SAVANNAH, GA - Several Emergency Management Technicians (EMTs) were suspended without pay last week for new tactics that had not been approved by their supervisors. The three EMTs - two men and one woman - have appealed their suspensions and are awaiting a decision that should come as early as today.
When TBNN asked the EMT supervisory board what the problem was, the board responded in writing, saying, "The three EMTs in question are responsible, as are all EMTs, to do all they can to help the injured or ill remain alive until they arrive at the hospital. These three individuals failed to do that."
We at TBNN wanted to get both sides of the story. Two of the EMTs agreed to grant an interview.
Gary Karver (pictured above), an EMT for several years now, said, "It used to be that when we came upon a dead or dying (we often can't tell the difference at first) person, we would do all we could to resuscitate him and get him to the hospital alive. This was my goal every time. Well, that changed a few weeks ago. The reason for this is that I realized that this violated the person's free will. I mean, what if he doesn't want to be saved? It simply doesn't seem right or fair to take away his freedom like that."

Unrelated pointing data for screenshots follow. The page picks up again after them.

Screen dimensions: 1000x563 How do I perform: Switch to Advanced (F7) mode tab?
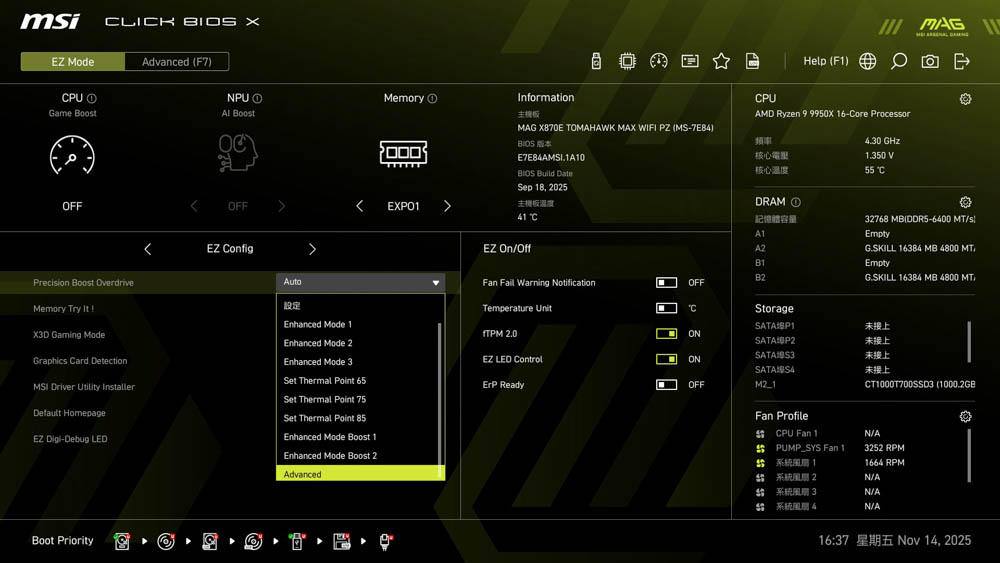coord(176,62)
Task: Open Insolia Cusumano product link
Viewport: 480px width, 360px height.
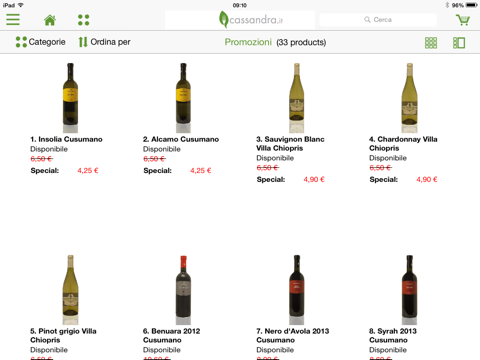Action: pyautogui.click(x=66, y=139)
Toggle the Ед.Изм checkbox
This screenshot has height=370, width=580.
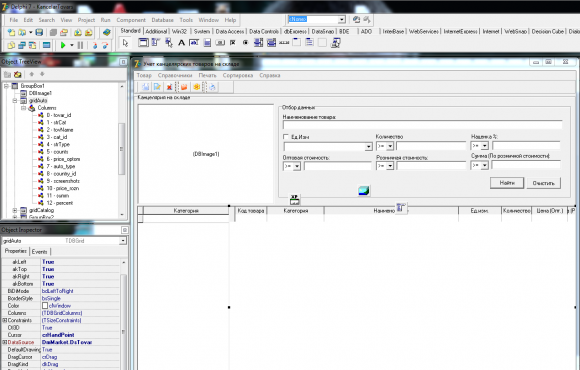286,137
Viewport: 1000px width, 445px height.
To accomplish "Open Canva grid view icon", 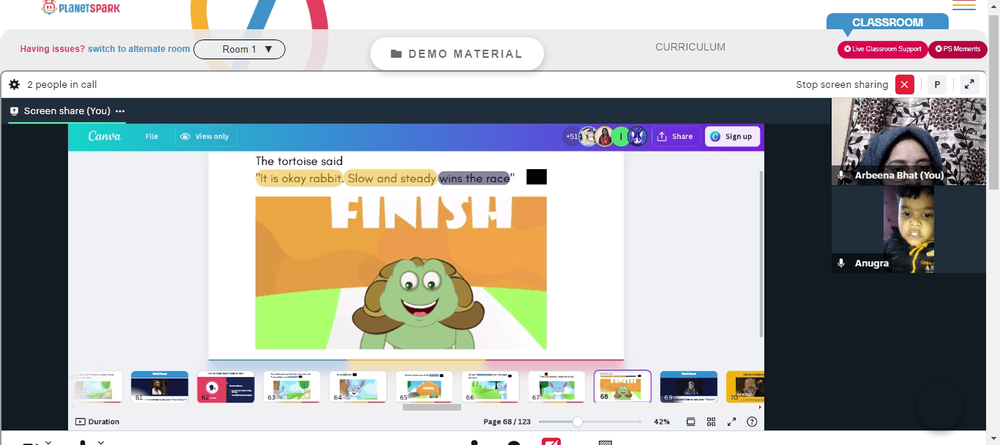I will click(711, 421).
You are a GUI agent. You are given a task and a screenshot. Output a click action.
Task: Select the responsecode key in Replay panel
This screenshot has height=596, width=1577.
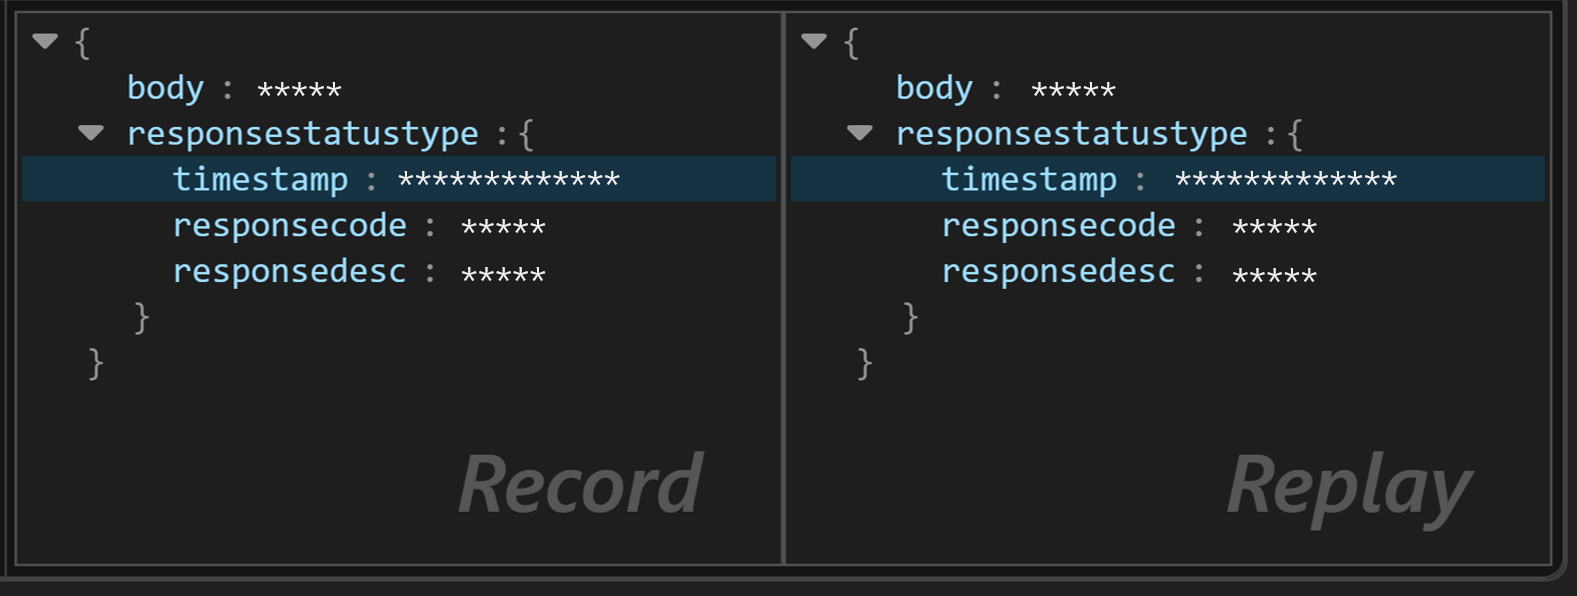pos(1058,225)
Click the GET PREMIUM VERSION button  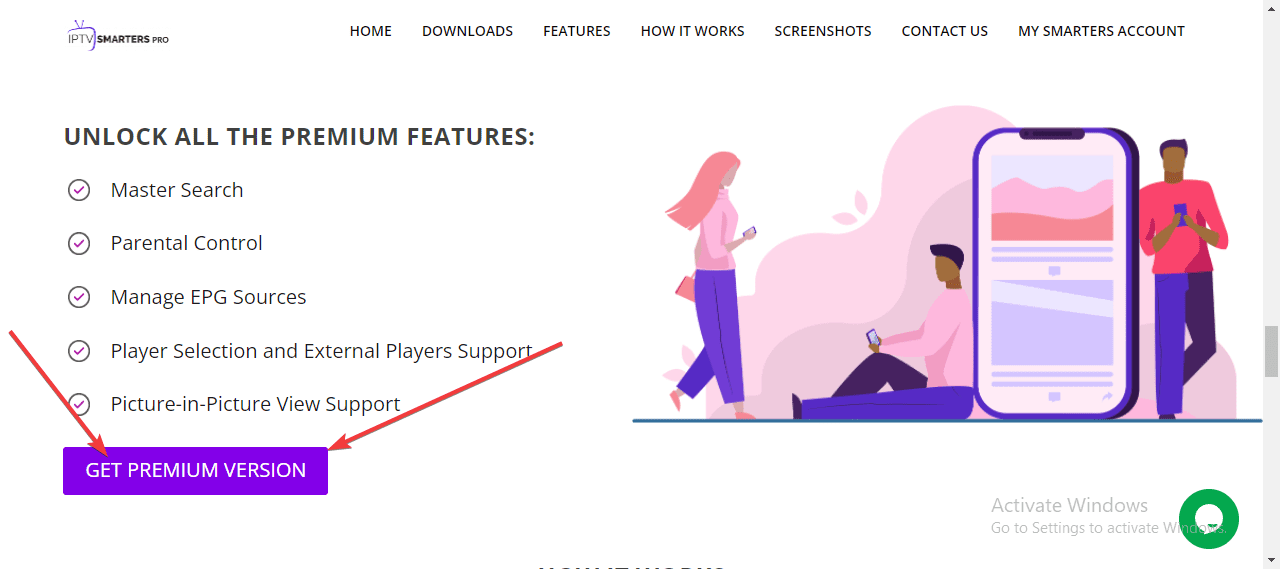click(195, 470)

Stephanie Tate, Karver's suspended partner, said, "I agree with Gary. Who are we to save people without asking them what they want? What we had been doing for the last several weeks, before the suspensions, was offering what we call PREVENIENT ASSISTANCE. When we arrived on a scene, we would offer enough help to the accident victim to bring him to the point where he could decide for himself whether or not he wanted to be saved. For example, in one case I gave a man mouth-to-mouth resuscitation but didn't stop his bleeding. He came to consciousness, but unfortunately bled out and died soon after. The point is that he decided."
Karver chimed back in, "Last week, we arrived at the scene of a minor explosion. I quickly gave a little bit of help to everyone involved. However, I refused to make the decision for them. A few died on the scene, but most survived. My supervisor said I should have done more to save them, but this just seemed to me to violate their person-hood. I couldn't do that."
We asked both EMTs if they would change back to their old practices in order to keep their jobs.
According to Tate, "This is a hill on which I have chosen, proverbially, to die. I refuse to violate anyone's free will even if it is for their good. They must choose. That is the most important thing."